Inderjeet Dokal’s principal research interest is the pathophysiology of aplastic anaemia (AA)/bone marrow failure. In order to understand the biology of aplastic anaemia he has focused on monogenic disorders associated with AA. This has enabled him to combine his Paediatric, Haematological and Scientific expertise to address an important clinical problem. As a MRC Research Fellow he was able to delineate some of the cellular features of two of the commonest inherited bone marrow failure syndromes, Fanconi anaemia (FA) and dyskeratosis congenita (DC). Subsequently, in order to facilitate research on DC and related disorders he established an international registry in 1995 and a close collaboration with Drs. Philip Mason and Tom Vulliamy. In addition to providing a genetic resource the registry has enabled the documentation of clinical, haematological and other features of patients with bone marrow failure syndromes and a more co-ordinated clinical management.
Significant scientific advances have also been achieved including the identification and characterization of several disease genes (DKC1, TERC, TERT, NOP10, NHP2, USB1, SRP72, RTEL1, ERCC6L2, PARN) mutated in dyskeratosis congenita, aplastic anaemia, myelodysplasia, leukaemia and related disorders.
These advances have provided a link between DC/AA and defective telomerase/telomeres, new diagnostic tests and possible strategies for developing targeted therapies for these patients.
Current research is focussed on elucidating the genetic basis and pathophysiology of the many uncharacterized cases of dyskeratosis congenita, aplastic anaemia, myelodysplasia and related disorders.
Research Group Members
Prof Tom Vulliamy, Professor in Molecular Biology
Dr Amanda Walne, Postdoctoral Research Associate
Dr Hemanth Tummala, Postdoctoral Research Assistant
Jenna Alnajar, Research Technician
Jasmin Sidhu, Research Technician
1. Heiss NS, Knight SW, Vulliamy TJ, Klauck SM, Wiemann S, Mason PJ, Poustka A, Dokal I. X-linked dyskeratosis congenita is caused by mutations in a highly conserved gene with putative nucleolar functions. Nature Genetics 1998, 9: 32-38.

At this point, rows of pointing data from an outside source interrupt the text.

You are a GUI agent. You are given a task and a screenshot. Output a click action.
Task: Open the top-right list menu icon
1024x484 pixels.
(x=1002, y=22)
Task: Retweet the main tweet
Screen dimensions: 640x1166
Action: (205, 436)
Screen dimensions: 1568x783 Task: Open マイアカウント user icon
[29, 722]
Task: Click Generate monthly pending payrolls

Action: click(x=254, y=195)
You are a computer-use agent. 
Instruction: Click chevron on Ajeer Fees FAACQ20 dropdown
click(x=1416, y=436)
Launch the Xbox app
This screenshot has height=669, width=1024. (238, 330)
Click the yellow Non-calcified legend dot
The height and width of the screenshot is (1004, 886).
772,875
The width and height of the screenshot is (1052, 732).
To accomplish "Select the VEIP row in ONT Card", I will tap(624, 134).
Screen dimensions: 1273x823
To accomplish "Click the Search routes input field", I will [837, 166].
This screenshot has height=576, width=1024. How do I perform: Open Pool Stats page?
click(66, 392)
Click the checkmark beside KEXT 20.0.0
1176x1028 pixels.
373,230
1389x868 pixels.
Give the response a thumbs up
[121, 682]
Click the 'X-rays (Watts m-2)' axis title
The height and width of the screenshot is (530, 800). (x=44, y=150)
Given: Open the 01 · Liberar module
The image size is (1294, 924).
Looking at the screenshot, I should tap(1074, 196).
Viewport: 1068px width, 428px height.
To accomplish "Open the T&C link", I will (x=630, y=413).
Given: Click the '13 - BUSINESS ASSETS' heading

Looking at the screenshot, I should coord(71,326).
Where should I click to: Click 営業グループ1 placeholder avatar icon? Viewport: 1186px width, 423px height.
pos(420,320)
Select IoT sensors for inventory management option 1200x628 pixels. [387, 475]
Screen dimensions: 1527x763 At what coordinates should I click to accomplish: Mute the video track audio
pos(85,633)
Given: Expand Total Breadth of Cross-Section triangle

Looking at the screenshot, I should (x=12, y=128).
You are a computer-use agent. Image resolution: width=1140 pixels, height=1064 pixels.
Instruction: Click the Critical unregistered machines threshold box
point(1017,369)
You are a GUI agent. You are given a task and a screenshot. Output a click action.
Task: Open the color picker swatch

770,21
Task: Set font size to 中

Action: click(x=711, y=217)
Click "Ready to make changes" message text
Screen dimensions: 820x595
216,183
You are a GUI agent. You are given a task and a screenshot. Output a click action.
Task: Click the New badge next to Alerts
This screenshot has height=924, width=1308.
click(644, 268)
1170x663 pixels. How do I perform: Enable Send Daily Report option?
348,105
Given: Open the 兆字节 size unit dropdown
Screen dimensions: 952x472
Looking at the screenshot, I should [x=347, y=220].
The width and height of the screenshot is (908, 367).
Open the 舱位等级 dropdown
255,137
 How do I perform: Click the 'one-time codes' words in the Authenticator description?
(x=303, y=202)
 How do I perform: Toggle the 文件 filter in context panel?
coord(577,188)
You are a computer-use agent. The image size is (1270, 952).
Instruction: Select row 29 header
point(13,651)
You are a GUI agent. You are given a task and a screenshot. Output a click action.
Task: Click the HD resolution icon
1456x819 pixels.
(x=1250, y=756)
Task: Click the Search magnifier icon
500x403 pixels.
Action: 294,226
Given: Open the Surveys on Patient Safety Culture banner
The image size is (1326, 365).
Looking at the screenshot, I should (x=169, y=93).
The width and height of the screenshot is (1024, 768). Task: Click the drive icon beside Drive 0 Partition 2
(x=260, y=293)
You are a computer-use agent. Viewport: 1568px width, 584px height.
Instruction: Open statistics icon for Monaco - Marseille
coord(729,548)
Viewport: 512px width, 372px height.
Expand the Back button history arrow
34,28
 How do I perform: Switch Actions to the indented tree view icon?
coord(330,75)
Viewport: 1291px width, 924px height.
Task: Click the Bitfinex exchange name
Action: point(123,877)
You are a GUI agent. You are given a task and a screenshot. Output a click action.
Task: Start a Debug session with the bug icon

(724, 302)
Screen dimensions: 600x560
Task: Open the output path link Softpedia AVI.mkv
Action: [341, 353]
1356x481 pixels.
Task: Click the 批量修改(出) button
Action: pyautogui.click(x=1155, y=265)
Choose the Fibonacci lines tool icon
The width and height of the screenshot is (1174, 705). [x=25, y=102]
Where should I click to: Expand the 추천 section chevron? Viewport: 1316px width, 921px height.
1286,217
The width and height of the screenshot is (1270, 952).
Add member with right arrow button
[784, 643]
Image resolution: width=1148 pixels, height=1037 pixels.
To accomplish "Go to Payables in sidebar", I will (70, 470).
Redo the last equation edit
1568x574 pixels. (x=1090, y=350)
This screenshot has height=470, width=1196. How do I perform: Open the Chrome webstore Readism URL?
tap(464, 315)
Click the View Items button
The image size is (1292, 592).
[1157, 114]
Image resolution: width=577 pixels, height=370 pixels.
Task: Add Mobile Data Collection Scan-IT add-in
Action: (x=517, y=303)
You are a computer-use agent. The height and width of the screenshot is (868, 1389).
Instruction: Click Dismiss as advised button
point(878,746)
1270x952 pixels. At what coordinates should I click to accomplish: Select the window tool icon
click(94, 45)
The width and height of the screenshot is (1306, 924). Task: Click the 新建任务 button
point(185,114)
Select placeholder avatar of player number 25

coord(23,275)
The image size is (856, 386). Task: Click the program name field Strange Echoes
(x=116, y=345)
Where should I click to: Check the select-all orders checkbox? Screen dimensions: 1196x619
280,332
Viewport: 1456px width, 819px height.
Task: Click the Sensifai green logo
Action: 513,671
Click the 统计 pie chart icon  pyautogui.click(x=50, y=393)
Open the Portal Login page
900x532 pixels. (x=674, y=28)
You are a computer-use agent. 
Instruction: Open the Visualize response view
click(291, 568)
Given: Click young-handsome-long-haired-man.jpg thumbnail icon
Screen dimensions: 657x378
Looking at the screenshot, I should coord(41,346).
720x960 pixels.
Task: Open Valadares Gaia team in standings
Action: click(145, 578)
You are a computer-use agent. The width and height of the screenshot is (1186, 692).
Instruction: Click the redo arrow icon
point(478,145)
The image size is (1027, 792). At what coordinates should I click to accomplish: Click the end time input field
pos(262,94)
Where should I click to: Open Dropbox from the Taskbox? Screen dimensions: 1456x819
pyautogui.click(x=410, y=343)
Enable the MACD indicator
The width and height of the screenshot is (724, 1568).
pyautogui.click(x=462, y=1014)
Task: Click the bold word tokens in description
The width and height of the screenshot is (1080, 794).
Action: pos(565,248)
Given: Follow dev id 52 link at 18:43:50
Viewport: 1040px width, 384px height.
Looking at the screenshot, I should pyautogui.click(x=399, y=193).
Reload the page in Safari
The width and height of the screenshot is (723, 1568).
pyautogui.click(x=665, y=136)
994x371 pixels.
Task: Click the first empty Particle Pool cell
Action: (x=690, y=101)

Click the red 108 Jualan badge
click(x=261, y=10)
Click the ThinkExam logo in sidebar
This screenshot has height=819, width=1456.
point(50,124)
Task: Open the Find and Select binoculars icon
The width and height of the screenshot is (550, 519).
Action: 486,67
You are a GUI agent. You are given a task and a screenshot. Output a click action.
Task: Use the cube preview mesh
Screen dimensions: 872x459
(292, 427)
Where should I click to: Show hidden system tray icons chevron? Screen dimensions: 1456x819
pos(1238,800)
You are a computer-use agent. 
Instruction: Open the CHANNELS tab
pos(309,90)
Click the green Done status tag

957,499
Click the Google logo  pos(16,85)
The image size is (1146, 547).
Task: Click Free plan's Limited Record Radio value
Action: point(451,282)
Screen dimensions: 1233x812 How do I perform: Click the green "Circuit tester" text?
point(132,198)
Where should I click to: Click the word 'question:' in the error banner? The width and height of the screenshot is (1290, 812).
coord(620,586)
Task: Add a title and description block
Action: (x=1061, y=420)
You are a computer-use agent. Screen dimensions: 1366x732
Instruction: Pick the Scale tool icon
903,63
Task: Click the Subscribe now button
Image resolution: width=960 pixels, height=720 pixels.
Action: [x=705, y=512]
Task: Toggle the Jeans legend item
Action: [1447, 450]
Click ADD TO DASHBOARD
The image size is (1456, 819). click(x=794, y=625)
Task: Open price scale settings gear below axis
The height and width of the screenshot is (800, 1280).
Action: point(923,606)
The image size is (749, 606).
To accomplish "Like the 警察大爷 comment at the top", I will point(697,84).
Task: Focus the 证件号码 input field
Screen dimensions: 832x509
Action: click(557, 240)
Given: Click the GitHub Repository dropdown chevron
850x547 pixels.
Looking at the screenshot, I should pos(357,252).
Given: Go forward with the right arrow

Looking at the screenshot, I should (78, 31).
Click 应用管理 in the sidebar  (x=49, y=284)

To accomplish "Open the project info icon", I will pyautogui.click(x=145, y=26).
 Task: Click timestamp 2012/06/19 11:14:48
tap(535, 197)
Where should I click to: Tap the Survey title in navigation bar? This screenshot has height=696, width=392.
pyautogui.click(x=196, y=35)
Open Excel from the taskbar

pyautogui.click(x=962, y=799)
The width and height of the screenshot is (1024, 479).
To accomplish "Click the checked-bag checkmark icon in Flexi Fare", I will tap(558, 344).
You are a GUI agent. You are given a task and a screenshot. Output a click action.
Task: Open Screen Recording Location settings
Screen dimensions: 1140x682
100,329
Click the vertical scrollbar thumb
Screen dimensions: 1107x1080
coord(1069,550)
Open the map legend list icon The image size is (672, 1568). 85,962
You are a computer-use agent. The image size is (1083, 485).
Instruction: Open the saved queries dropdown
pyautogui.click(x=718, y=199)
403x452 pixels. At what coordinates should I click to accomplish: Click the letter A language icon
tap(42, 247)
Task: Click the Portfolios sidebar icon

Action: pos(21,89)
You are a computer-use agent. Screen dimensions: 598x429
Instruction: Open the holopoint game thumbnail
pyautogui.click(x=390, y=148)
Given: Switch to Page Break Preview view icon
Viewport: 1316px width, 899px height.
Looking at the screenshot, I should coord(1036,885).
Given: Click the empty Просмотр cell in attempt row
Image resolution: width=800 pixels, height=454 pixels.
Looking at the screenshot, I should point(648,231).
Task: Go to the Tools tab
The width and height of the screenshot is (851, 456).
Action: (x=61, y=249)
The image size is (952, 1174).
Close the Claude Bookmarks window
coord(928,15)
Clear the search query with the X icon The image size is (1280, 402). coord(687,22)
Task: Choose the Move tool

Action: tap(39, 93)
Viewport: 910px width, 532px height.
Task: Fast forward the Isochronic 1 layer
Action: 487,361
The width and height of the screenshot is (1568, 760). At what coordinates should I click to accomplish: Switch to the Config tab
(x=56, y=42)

2. Vulliamy T, Marrone A, Goldman F, Dearlove A, Bessler M, Mason PJ, Dokal I. The RNA component of telomerase is mutated in autosomal dominant dyskeratosis congenita. Nature 2001, 413: 432-435.
3. Vulliamy T, Marrone A, Szydlo R, Walne A, Mason PJ, Dokal I. Disease anticipation is associated with progressive telomere shortening in families with dyskeratosis congenita due to mutations in TERC. Nature Genetics 2004, 36: 447-449
4. Walne AJ, Vulliamy T, Kirwan M, Plagnol V, Dokal I. Constitutional mutations in RTEL1 cause severe dyskeratosis congenital, American Journal of Human Genetics 2013, 92 (3): 448-453
5. Tummala H, Kirwan M, Walne AJ, Hossain U, Jackson N, Pondarre C, Plagnol V, Vulliamy T, Dokal I. ERCC6L2 mutations link a distinct bone marrow failure syndrome to DNA repair and mitochondrial function. American Journal of Human Genetics 2014; 94: 246-256
6. Tummala H, Walne A, Collopy L, Cardoso S, De La Fuente J, Lawson S, Powell J, Cooper C, Foster A, Mohammed S, Plagnol V, Vulliamy T, Dokal, I. Poly (A)-specific ribonuclease deficiency impacts telomere biology causing dyskeratosis congenital. Journal of Clinical Investigation. 2015 Apr 20. pii: 78963. doi: 10.1172/JCI78963. (Epub ahead of print).